Ridgway, born in Salt Lake City in 1949, was working for a computer firm when he was arrested. At the time when the murders were committed, and for a period of thirty years, Ridgway was employed as a truck painter at the Kentworth truck factory in Renton, Washington.

Ridgway was sexually insatiable, wanting sex several times a day. He also like having sex in public areas or in woods – even in areas where his victims were dumped. Ridgway had fanatical religious beliefs and these, combined with his strong sex drive, generated the tension within him that resulted in serial murder. He had a love-hate relationship with prostitutes. He complained to neighbours about prostitutes working in the area, but was also a frequent client. He functioned in a typically psychopathic way; he did not regard his victims as real people with separate identities, but wrote them off as disposable thrills.

 

I killed some of them outside. I killed most of them in my house near Military Road. I killed a lot of them in my truck not far from where I picked them up. I picked prostitutes as my victims because I hate most prostitutes and I did not want to pay them for sex. I also picked prostitutes because they were easy to pick up without being noticed. I picked prostitutes because I thought I could kill as many of them as I wanted without getting caught . . . I thought I was doing you guys a favour.

 

How much of this plea bargain statement represents what Ridgway actually thought is hard to tell; he was picking up quite a lot from his interrogators and giving them back what he thought they wanted to hear, with a view to winning a significant favour.

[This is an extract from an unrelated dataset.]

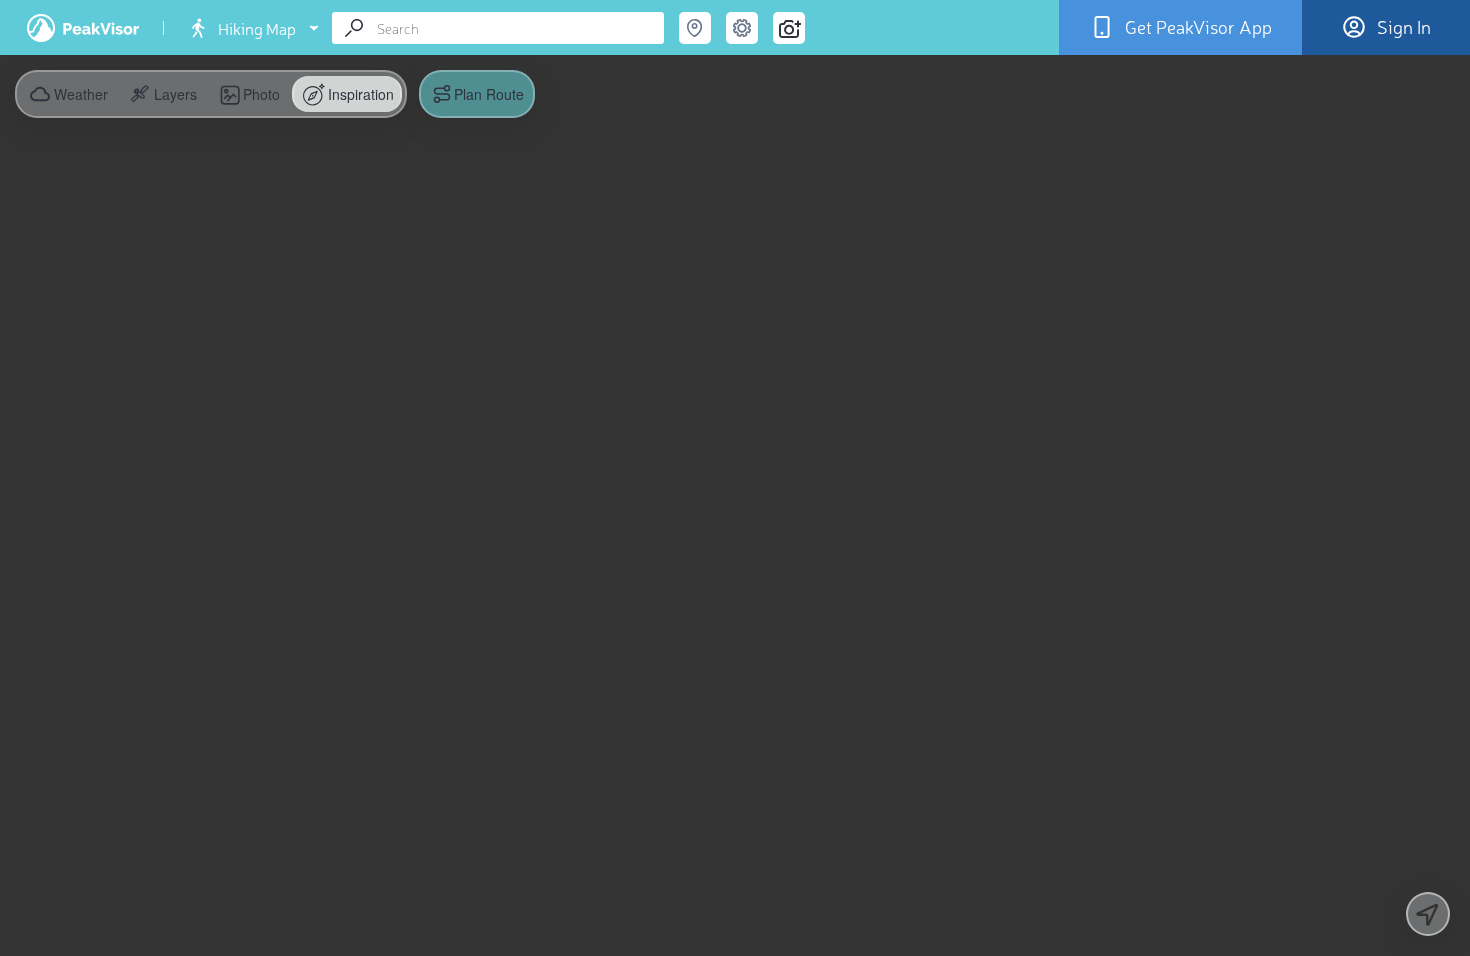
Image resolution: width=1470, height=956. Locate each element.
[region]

On 5 November 2003, Gary Ridgway, then fifty-four years old, avoided the death penalty by confessing to the murders of forty-eight women. Most of the murders took place in 1982–84. The deal struck between Ridgway and the authorities was that he would co-operate with them in closing these cases in exchange for forty-eight life sentences without parole. The problem with plea bargaining is that it does not necessarily lead to the truth. There is little doubt now that Gary Ridgway was responsible for some, possibly most of the Green River murders, but was he really responsible, solely responsible, for all forty-eight of them – and only those forty-eight? That was what the authorities wanted to hear, so that was what Ridgway told them. The possibility remains that someone else may have been involved. The plea bargaining has introduced the added complication that it looks as if justice is being bent, negotiated. US citizens are asking who is eligible for the death penalty if Gary Ridgway isn’t?

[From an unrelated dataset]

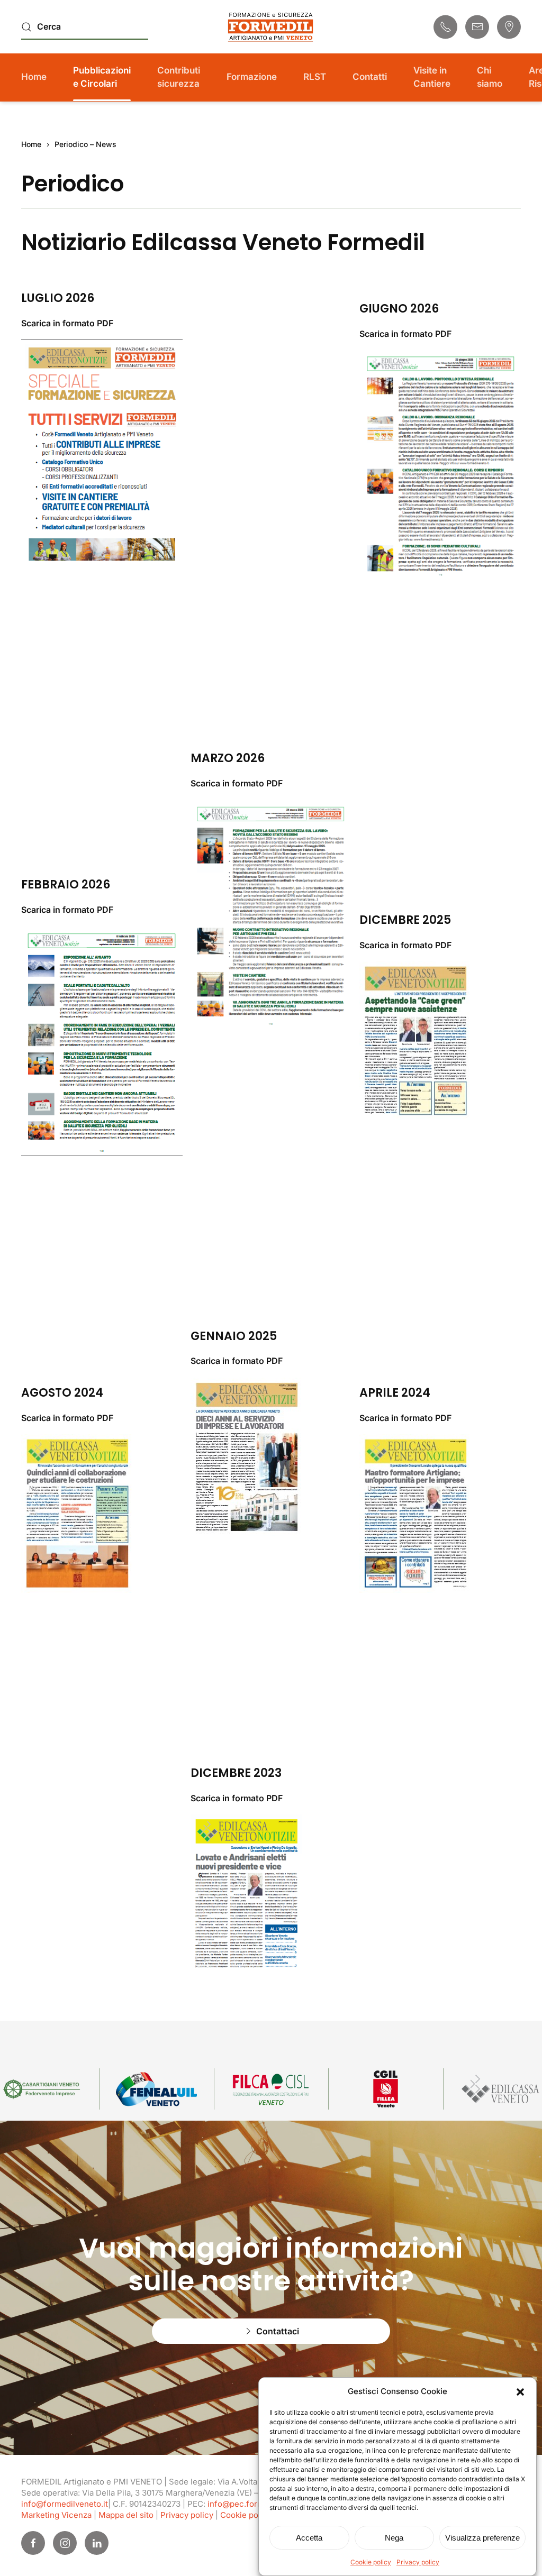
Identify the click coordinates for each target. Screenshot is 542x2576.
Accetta (309, 2537)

Why did he do it? It was partly the enormous stress generated by the polarization of his fanatical religious beliefs and his powerful sex drive. It was also to an extent an overwhelming sense of disempowerment. The killing was exciting, dangerous and gave his dull life as a truck painter the colour it otherwise lacked. On the other hand, millions of people feel frustrated and disempowered without resorting to serial killing.

But the pattern of the crimes does not quite add up. We are still not seeing the whole picture. We are being asked to believe by the King County officials, who want to see the case closed, that Gary Ridgway went on a frenzied killing spree in 1982–84, and then stopped killing – completely – until he murdered once more in 1990 and on one final occasion in 1998. If that is what really happened, it is unique in the history of serial killing. What usually happens is that there is a killing spree, which involves one or more murders, followed by a cooling-off period, then another killing spree, and so on, rather like cyclical pattern of activity in a volcano. If Ridgway really killed forty-six women in the space of two years, he could not have gone on for twenty years after that nourished by only two more killings. This is a case that appears to be solved, but is not. The solution is probably that Ridgway killed many more women, outside King County. These are murders which he will never own up to because it is only in King County that he has been exempted from the death penalty.